How we deal with that is not just about capability. It's about taking conscious decisions to devolve power and responsibility. We must think and act more collaboratively. We must open ourselves up to a greater range of challenging experiences and complexity. We must learn to move faster together.
“Everyone is going to have to step up because we need to move quickly and be agile and adaptive,” says Kate. “No one person has all the answers. The days of command and control and everybody looking to their leaders to make decisions for them are over.”
Kate’s advice? Take control and responsibility for your own development, resilience and mental wellbeing. Jump-start conversations about career and peer development. Work to understand the local and global context your business operates in, whatever your level of seniority. ARTICULATING THE VISION David Savage of Elevate is a leadership and collaboration specialist. He agrees that the current pace and level of change is posing new challenges for leaders.
“It’s about a leader’s ability to think beyond the Business As Usual,” he says. “The ability to take people through a change process that is radically different to what they have known before. Leaders are needing to be clear on what that new vision is; be able to articulate it with real skill and empower people too, not just let them drown in it.” David cites communication as the key to collaborative success. “If communication is at a really high standard, then we can expect everything else to be at that standard,” he says. “We can expect leaders to coach, empower and grow their people. We can also expect collaboration. Collaboration falls down if communication isn’t excellent. Communication is a vehicle for everything.
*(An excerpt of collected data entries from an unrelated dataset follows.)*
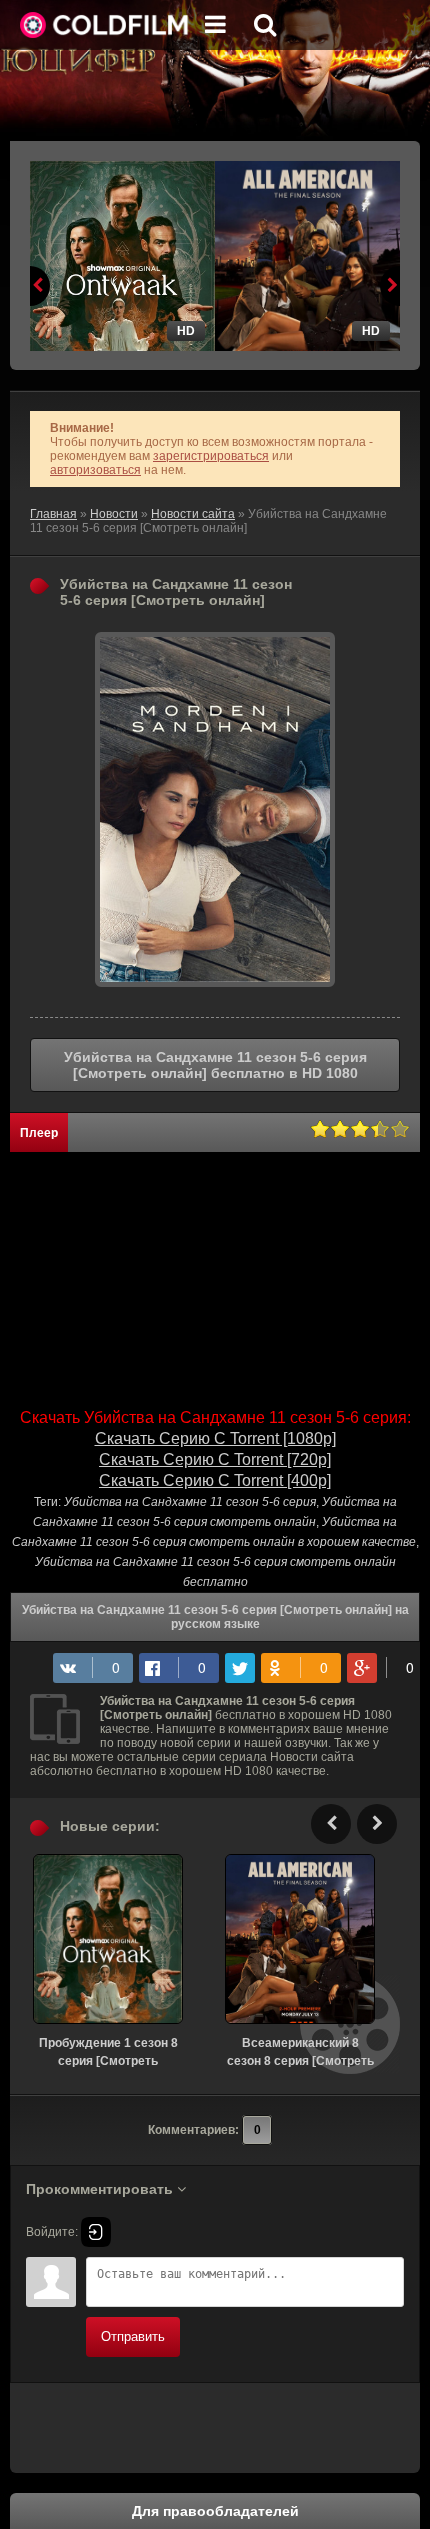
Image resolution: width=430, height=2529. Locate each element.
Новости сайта (193, 514)
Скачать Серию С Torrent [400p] (215, 1480)
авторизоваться (95, 470)
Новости (114, 514)
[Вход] (96, 2232)
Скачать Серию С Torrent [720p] (215, 1459)
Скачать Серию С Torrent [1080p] (215, 1438)
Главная (53, 514)
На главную (105, 25)
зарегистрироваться (211, 456)
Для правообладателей (215, 2511)
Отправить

“The biggest challenge around leadership and sustainability is to be able to lead people through the trauma of that disruption," he continues. "There’s good sound methodology for doing that, but it can also be done really badly, which is a real risk for an organisation. If they do it badly then they lose so much Intellectual Property. It walks out the door and goes to work for somebody else.”
Kate adds: “The next five to 30 years are a pivotal point for humanity. What is coming is a very exciting world. But there are going to be a lot of people who will not understand or want the change.
“The challenge is that they are not going to be able to fight it.”